Use copy to build trust

1. Use specific language instead of superlatives.

Translate superlatives into specifics. For example, if you own an Italian restaurant, Our restaurant has won 6 Golden Spoon awards in the Italian Food category works better and is more believable than We have the best Italian restaurant.

2. Use customer testimonials, neutral expert opinions, third-party reviews, and verified studies to back up any claims you make.

For example, Papalote uses tweets and testimonials to praise their food. This makes any claim much more believable.

3. Avoid jargon and corporate speak, and use simple language to talk to your audience like they speak.

Go over your website copy and read it out loud, imagining it’s a conversation with a friend. Re-word any sentence you wouldn’t say to a friend.

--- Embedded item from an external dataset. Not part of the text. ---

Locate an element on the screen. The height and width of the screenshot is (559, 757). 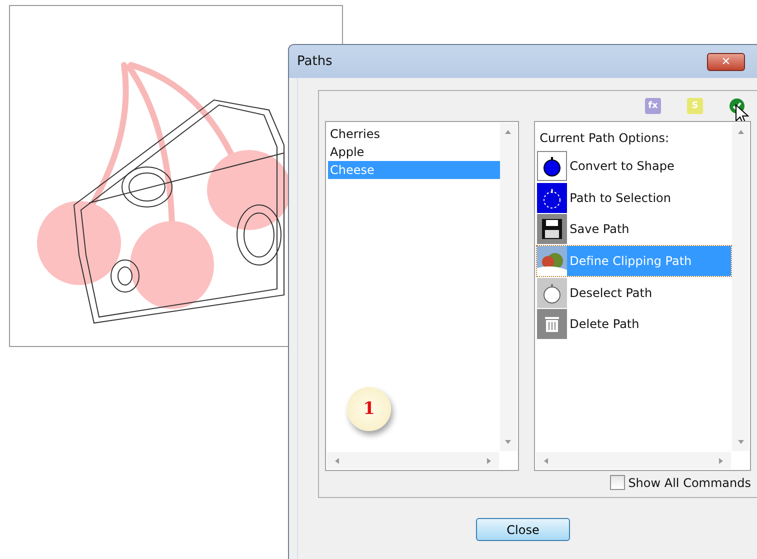
option-item: Delete Path is located at coordinates (634, 324).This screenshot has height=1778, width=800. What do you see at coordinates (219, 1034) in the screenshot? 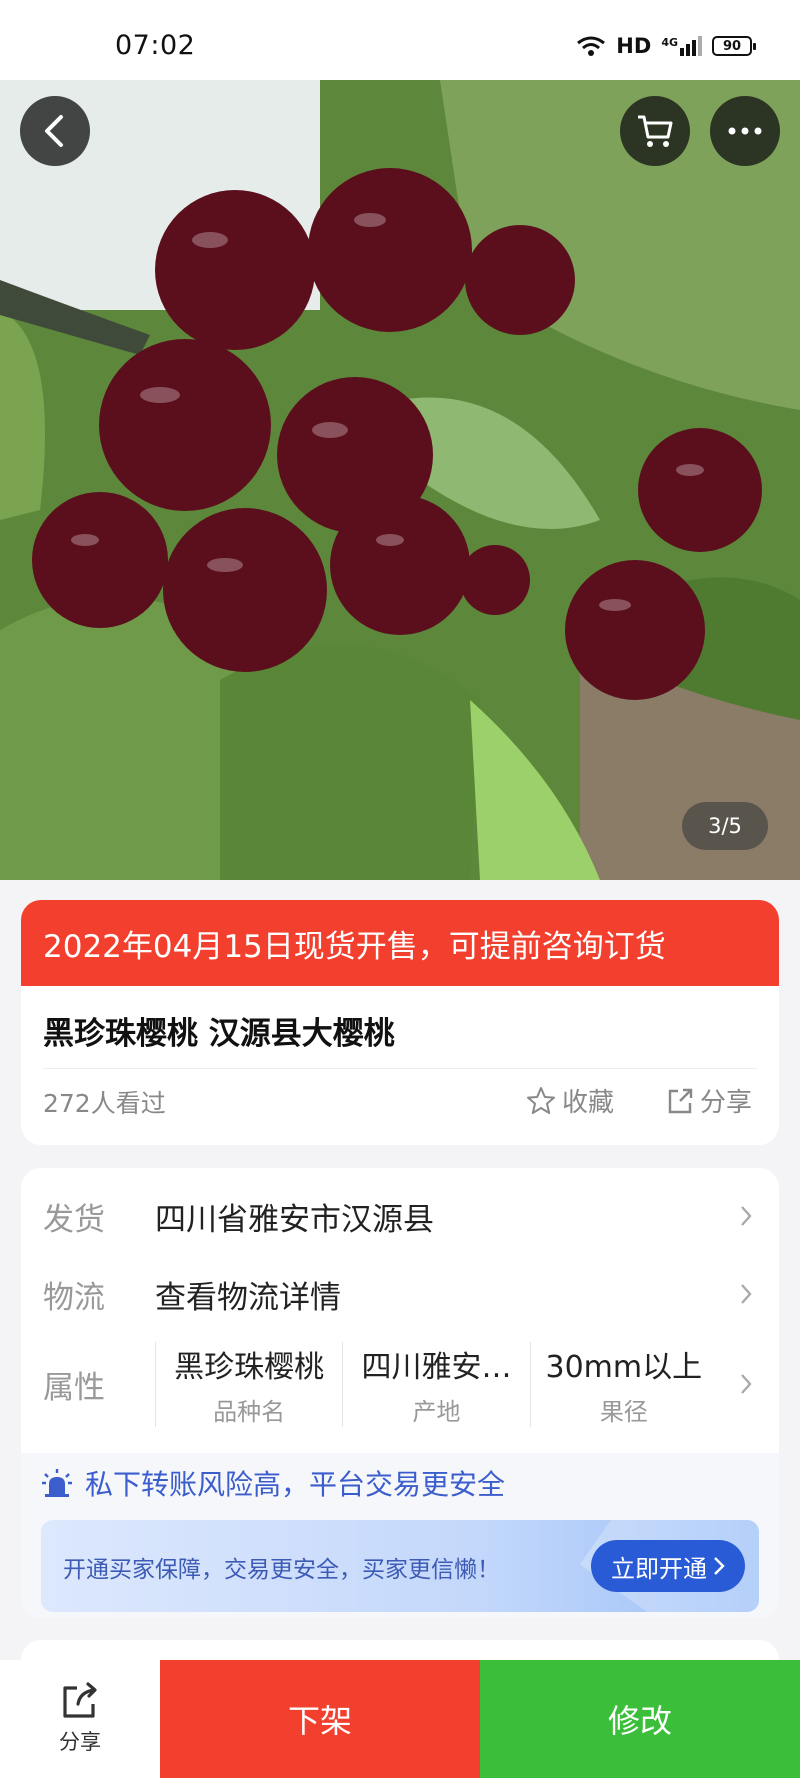
I see `product-title: 黑珍珠樱桃 汉源县大樱桃` at bounding box center [219, 1034].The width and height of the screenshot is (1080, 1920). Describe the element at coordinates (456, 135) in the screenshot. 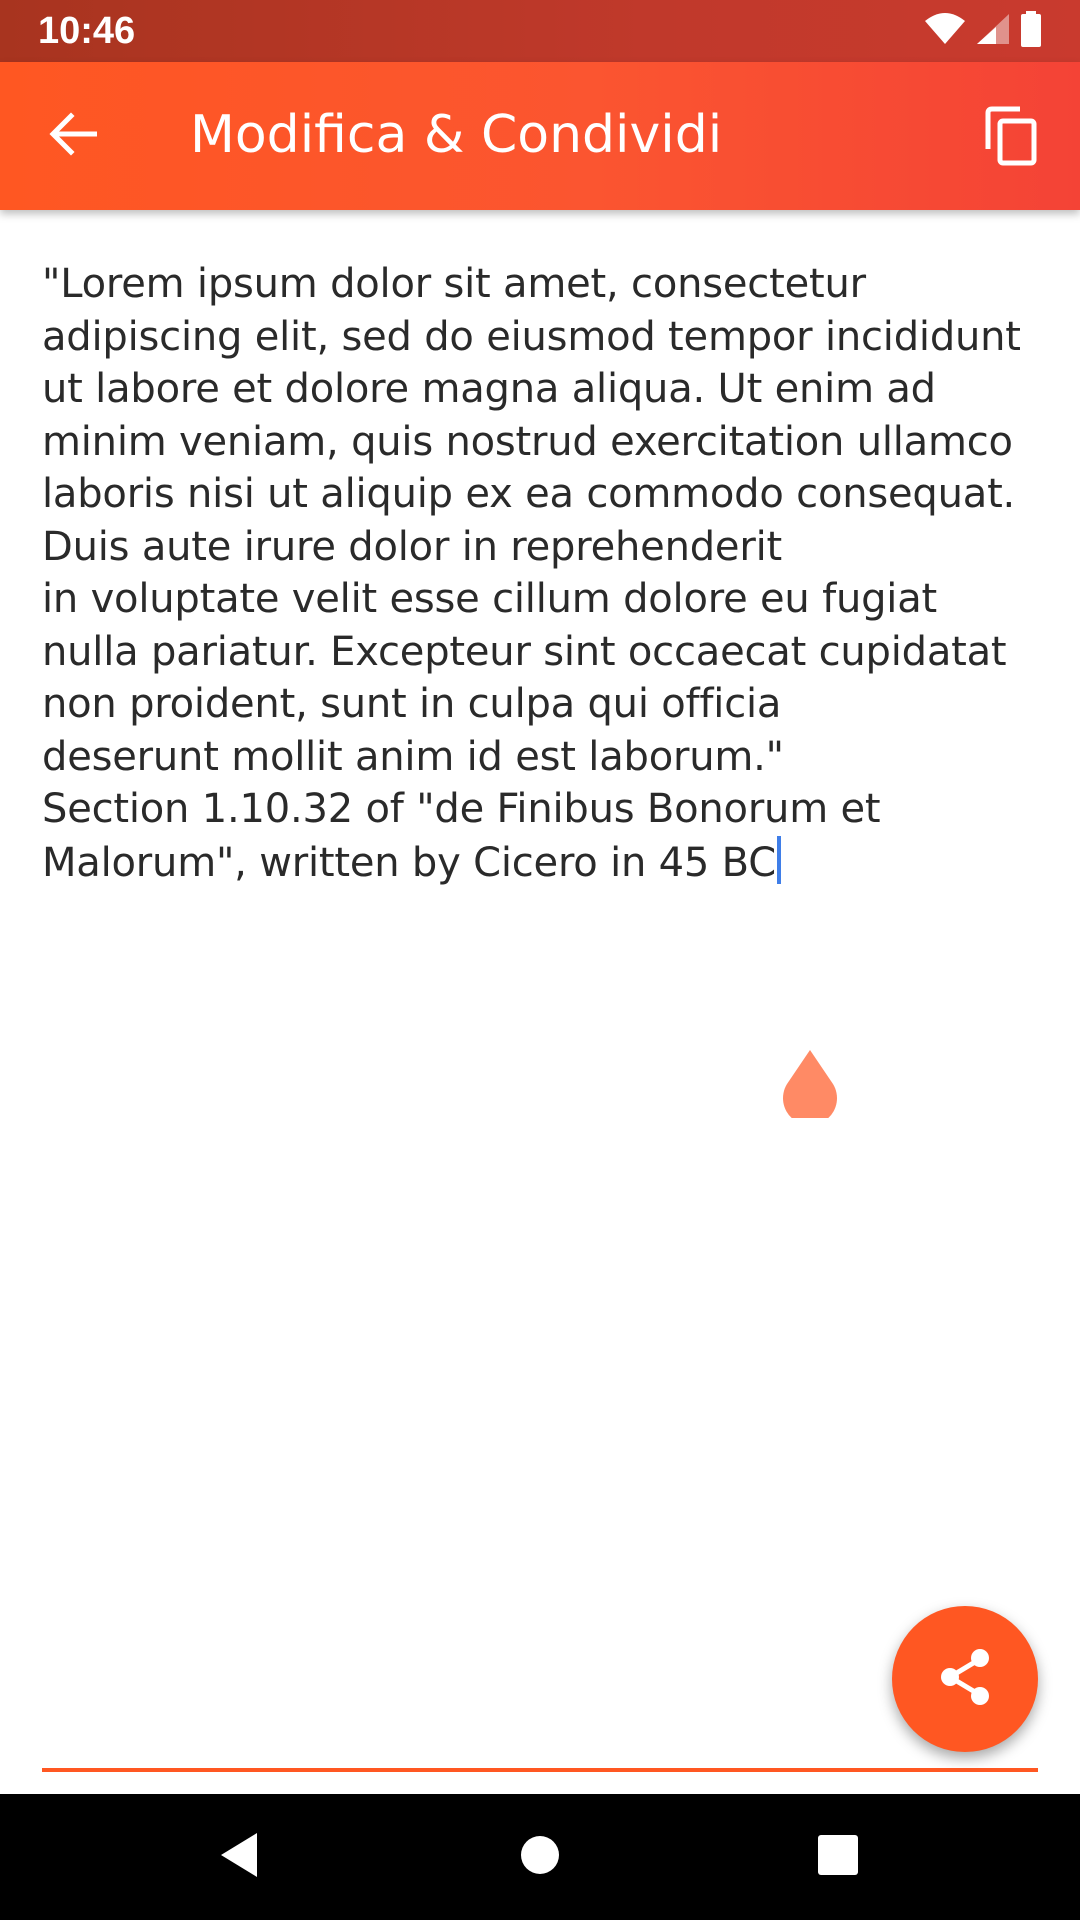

4. Put your audience first: make your copy solely about your audience and how they can benefit.

Avoid only writing about yourself.

5. Validate your audience's beliefs in your copy to find common ground.

Talk to your audience to find out their beliefs.

6. Validate your audience's pain and get them to agree with the problem.

Conduct user surveys to identify pain points, and pay attention to the exact wording your audience uses when describing them.

7. Listen to your customers' needs, point out your strengths, and help customers make their own decision, even if it means using someone else's product.

Mention all the other suppliers out there along with their advantages in your copy.

8. Be straightforward about your product's weaknesses and mention which competitors can offer the value that you can’t.

For example, when Scope was touting their mouthwash’s great taste, Listerine responded by admitting the terrible taste of theirs and making a point that it’s a necessary trade-off to achieve the superb effectiveness.